Complementary potential of wind-solar-hydro power in Chinese provinces: Based on a high temporal resolution multi-objective optimization model

Abstract

In the context of carbon neutrality, renewable energy, especially wind power, solar PV and hydropower, will become the most important power sources in the future low-carbon power system. Since wind power and solar PV are specifically intermittent and space-heterogeneity, an assessment of renewable energy potential considering the variability of wind power and solar PV with high temporal resolution in different regions will facilitate more accurate identification of the decarbonization pathway of power system. In this paper, the complementary output potential of wind-solar-hydro power every 15 min in 31 Chinese provinces is evaluated by developing a multi-objective optimization model based on Nondominated Sorting Genetic Algorithm II. The results show that the total annual complementary power generation potential in China is 17.57 PWh, of which the three components account for 47.8%, 25.3% and 26.9%, respectively.
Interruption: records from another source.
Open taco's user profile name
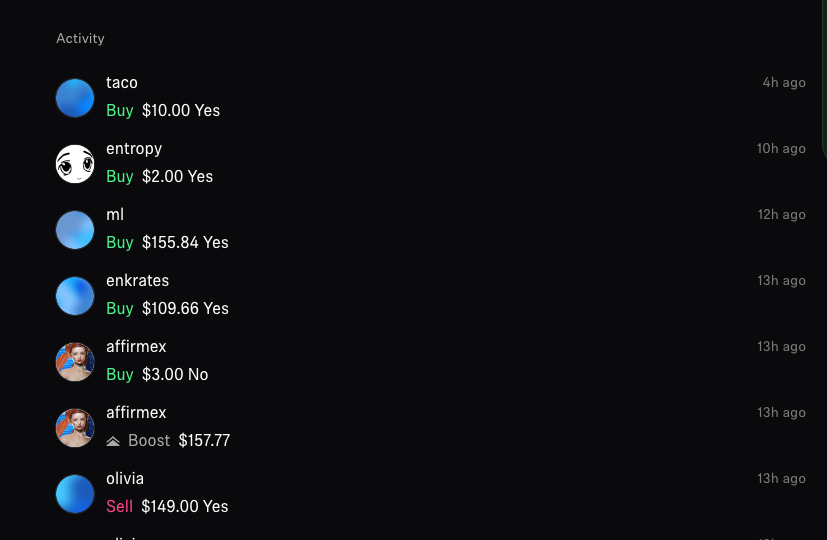The image size is (827, 540). (x=122, y=83)
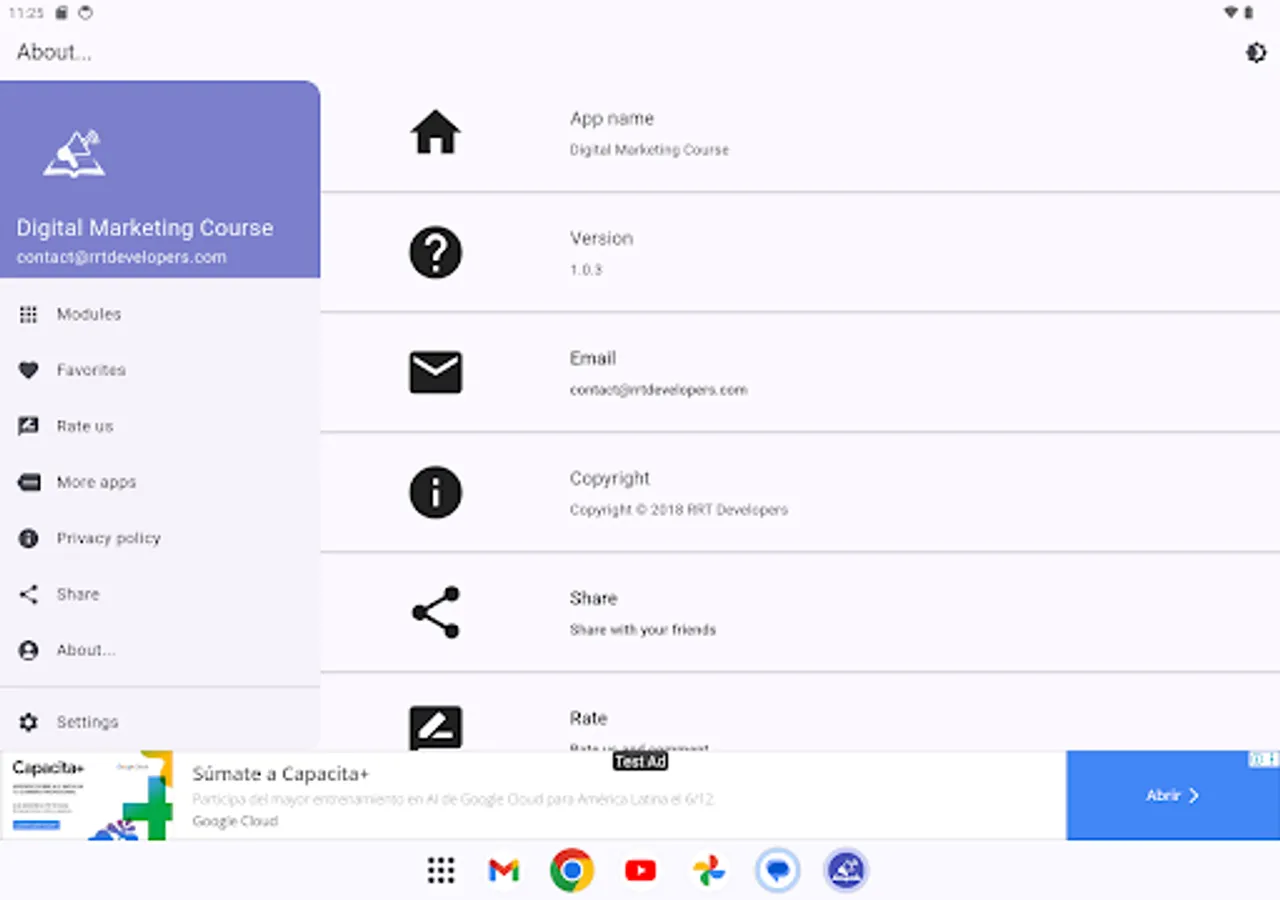1280x900 pixels.
Task: Toggle dark mode in the top bar
Action: pos(1256,52)
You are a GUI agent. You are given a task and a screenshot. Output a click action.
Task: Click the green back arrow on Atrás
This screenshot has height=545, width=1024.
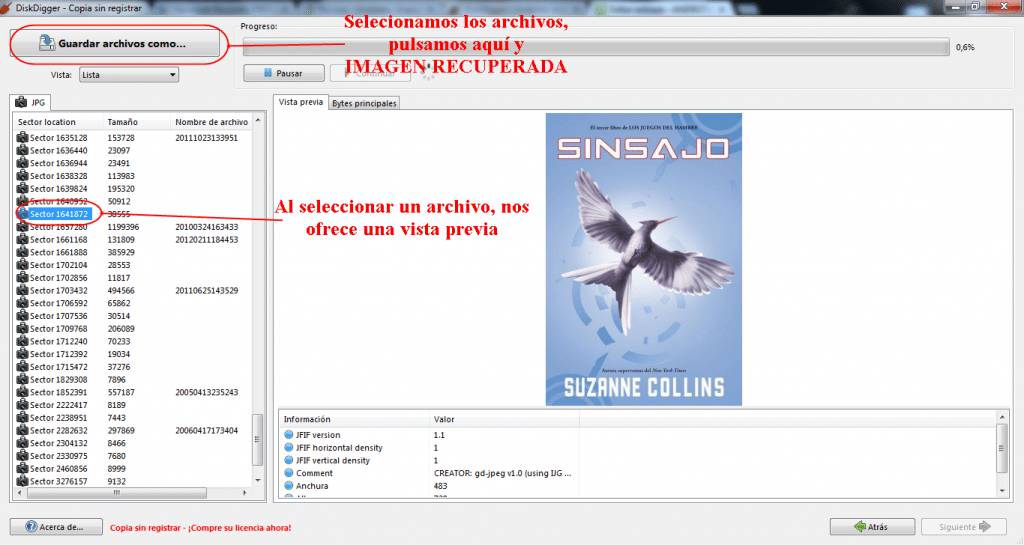(x=859, y=527)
Inner Mongolia and Tibet are the major renewable energy source provinces with annual complementary power generation potential of 5330 TWh and 3907 TWh, accounting for 30.3% and 13.7% of the total power generation potential, respectively. The temporal potential of wind-solar-hydro power varies greatly, with daily potential is more volatile than monthly. Seasonal and spatial heterogeneity of the complemental renewable potential makes some provinces suffer power shortage during long-hours period especially in winter. Our findings will encourage a higher penetration of renewable energy, the promotion of multi-energy complementarity, and the development of inter-provincial power transmission and energy storage infrastructure in China's future power sector.